- INSTRUCTIONS TO FOLLOW
Reproduce verbatim the stretch of the data below from the line containing "Go to last page of rows" through the line containing "Looking at the screenshot, I should 6,3.", both lines included. Omit the pictures from your reply.

- MATERIAL PROVIDED
□ □ □ □ □ □ □
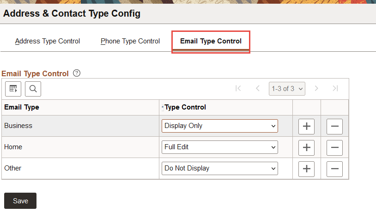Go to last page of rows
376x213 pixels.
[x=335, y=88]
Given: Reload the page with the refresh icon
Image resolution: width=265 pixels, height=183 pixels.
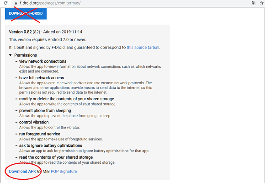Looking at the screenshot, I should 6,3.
□ □ □ □ □ □ □
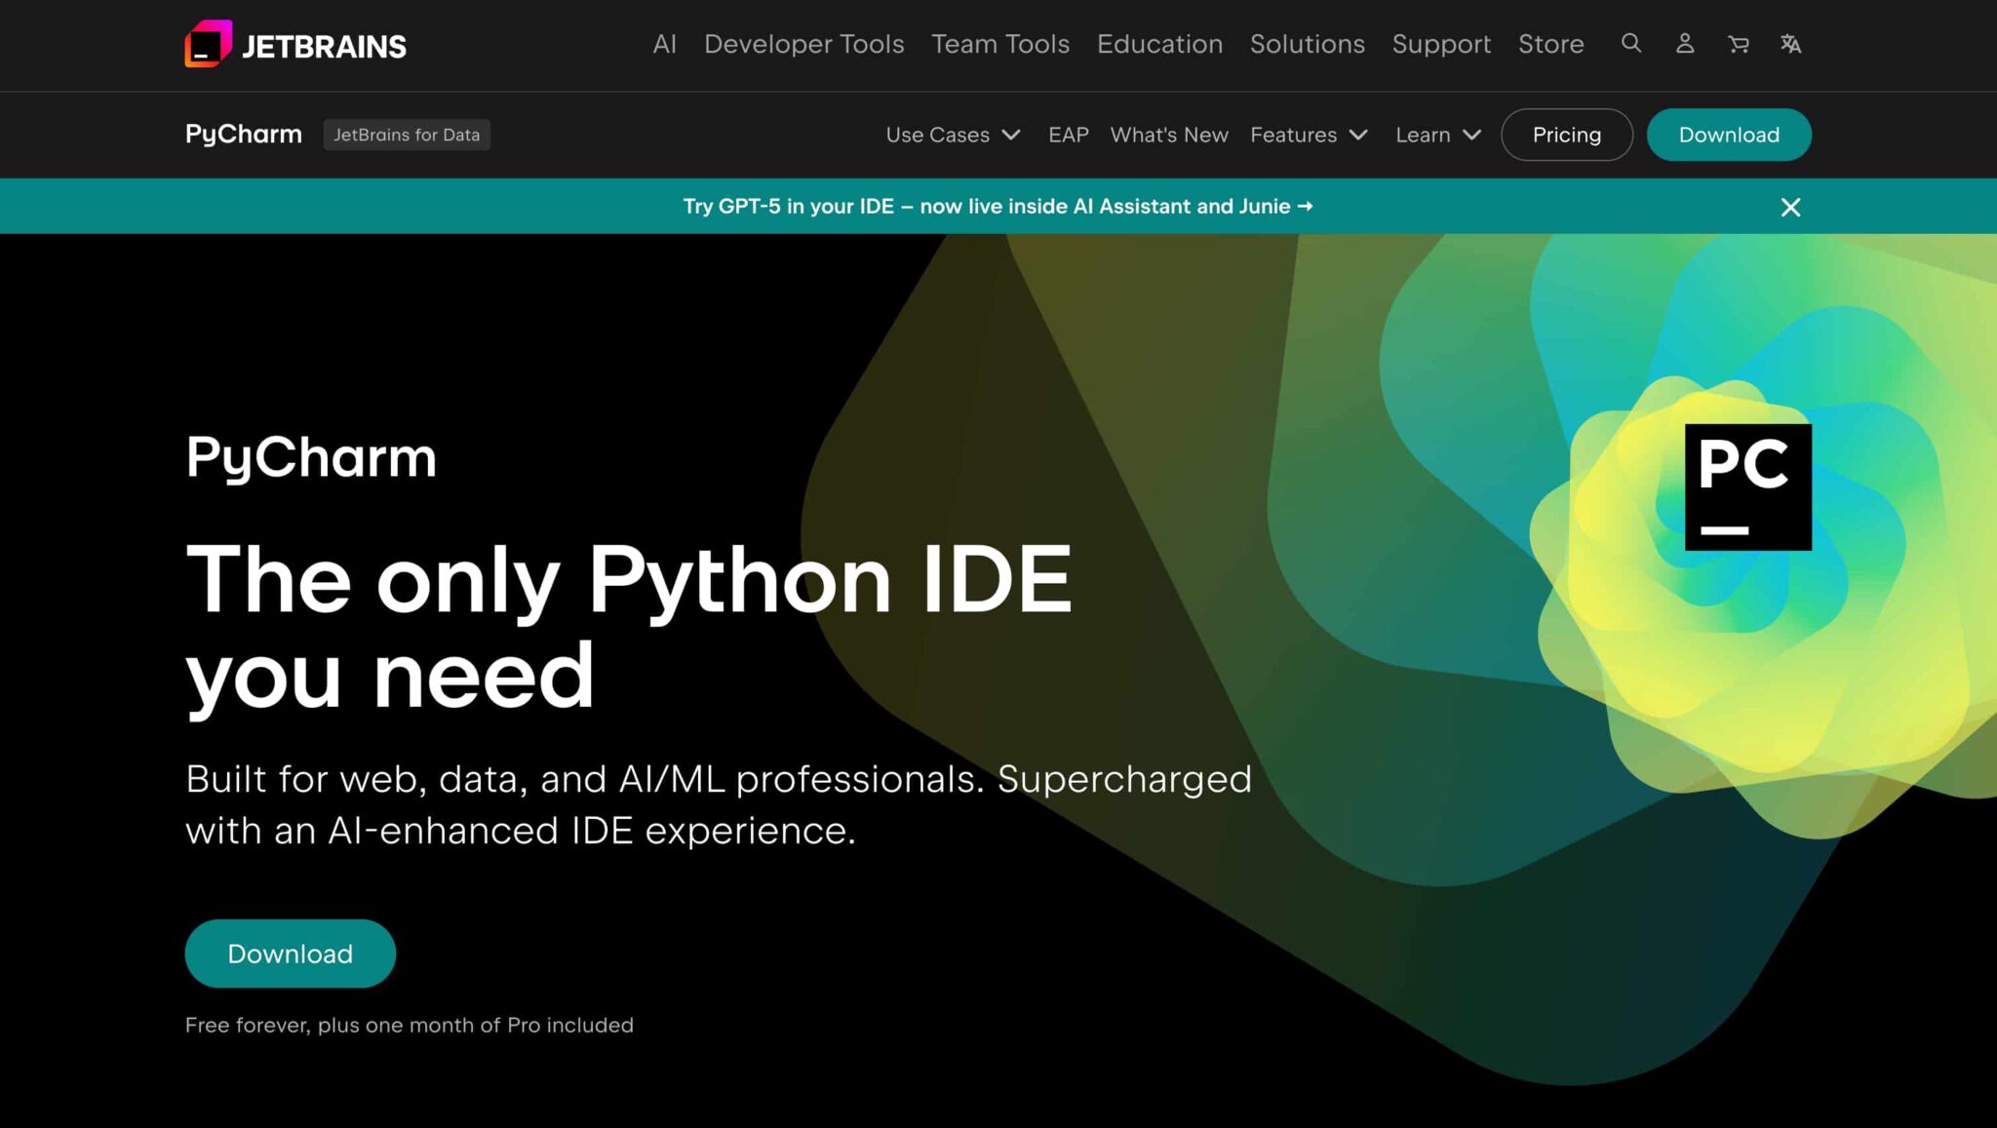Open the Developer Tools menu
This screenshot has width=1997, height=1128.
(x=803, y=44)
□ □ □ □ □ □ □
- OUTPUT FOR THIS EXERCISE
Go to last page of rows
376x213 pixels.
[x=335, y=88]
Given: Reload the page with the refresh icon
Image resolution: width=265 pixels, height=183 pixels.
Looking at the screenshot, I should 6,3.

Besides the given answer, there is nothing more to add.